* Material provided
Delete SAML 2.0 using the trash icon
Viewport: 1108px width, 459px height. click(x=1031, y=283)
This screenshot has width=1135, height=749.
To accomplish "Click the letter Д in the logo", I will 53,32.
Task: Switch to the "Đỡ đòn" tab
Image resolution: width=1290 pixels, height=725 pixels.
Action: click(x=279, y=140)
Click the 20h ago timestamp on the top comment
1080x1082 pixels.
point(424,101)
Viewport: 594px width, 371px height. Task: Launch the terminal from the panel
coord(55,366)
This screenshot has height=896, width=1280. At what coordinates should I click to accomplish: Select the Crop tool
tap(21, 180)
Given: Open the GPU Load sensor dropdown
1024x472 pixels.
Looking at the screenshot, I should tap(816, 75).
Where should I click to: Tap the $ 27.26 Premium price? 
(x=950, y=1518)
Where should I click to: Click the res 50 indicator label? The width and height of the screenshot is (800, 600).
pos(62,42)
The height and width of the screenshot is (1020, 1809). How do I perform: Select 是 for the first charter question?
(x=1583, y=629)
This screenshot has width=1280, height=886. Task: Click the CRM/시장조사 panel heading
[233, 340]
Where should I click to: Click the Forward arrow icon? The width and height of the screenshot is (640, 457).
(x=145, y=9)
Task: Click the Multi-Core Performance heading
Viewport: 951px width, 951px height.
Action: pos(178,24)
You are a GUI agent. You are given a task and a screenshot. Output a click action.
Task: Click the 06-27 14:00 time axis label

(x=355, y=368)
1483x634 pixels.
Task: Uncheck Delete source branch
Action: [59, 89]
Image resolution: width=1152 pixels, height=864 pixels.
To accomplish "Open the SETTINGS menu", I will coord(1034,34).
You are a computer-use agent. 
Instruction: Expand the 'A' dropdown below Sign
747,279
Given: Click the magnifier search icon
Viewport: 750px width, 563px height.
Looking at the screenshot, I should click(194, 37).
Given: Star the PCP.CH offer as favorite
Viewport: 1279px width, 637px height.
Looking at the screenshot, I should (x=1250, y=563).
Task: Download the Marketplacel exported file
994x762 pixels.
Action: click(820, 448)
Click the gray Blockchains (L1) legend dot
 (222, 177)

* Task instructions
Using the records above, write out exactly the lines from the one containing "This screenshot has height=896, width=1280." through the last, and add nothing.

* Output for this task
This screenshot has height=896, width=1280. At what coordinates should I click to accomplish: Select the Crop tool
tap(21, 180)
Given: Open the GPU Load sensor dropdown
1024x472 pixels.
Looking at the screenshot, I should tap(816, 75).
Where should I click to: Tap the $ 27.26 Premium price? 
(x=950, y=1518)
Where should I click to: Click the res 50 indicator label? The width and height of the screenshot is (800, 600).
pos(62,42)
The height and width of the screenshot is (1020, 1809). How do I perform: Select 是 for the first charter question?
(x=1583, y=629)
This screenshot has width=1280, height=886. Task: Click the CRM/시장조사 panel heading
[233, 340]
Where should I click to: Click the Forward arrow icon? The width and height of the screenshot is (640, 457).
(x=145, y=9)
Task: Click the Multi-Core Performance heading
Viewport: 951px width, 951px height.
Action: pos(178,24)
You are a GUI agent. You are given a task and a screenshot. Output a click action.
Task: Click the 06-27 14:00 time axis label

(x=355, y=368)
1483x634 pixels.
Task: Uncheck Delete source branch
Action: [59, 89]
Image resolution: width=1152 pixels, height=864 pixels.
To accomplish "Open the SETTINGS menu", I will coord(1034,34).
You are a computer-use agent. 
Instruction: Expand the 'A' dropdown below Sign
747,279
Given: Click the magnifier search icon
Viewport: 750px width, 563px height.
Looking at the screenshot, I should click(194, 37).
Given: Star the PCP.CH offer as favorite
Viewport: 1279px width, 637px height.
Looking at the screenshot, I should (x=1250, y=563).
Task: Download the Marketplacel exported file
994x762 pixels.
Action: click(820, 448)
Click the gray Blockchains (L1) legend dot
 (222, 177)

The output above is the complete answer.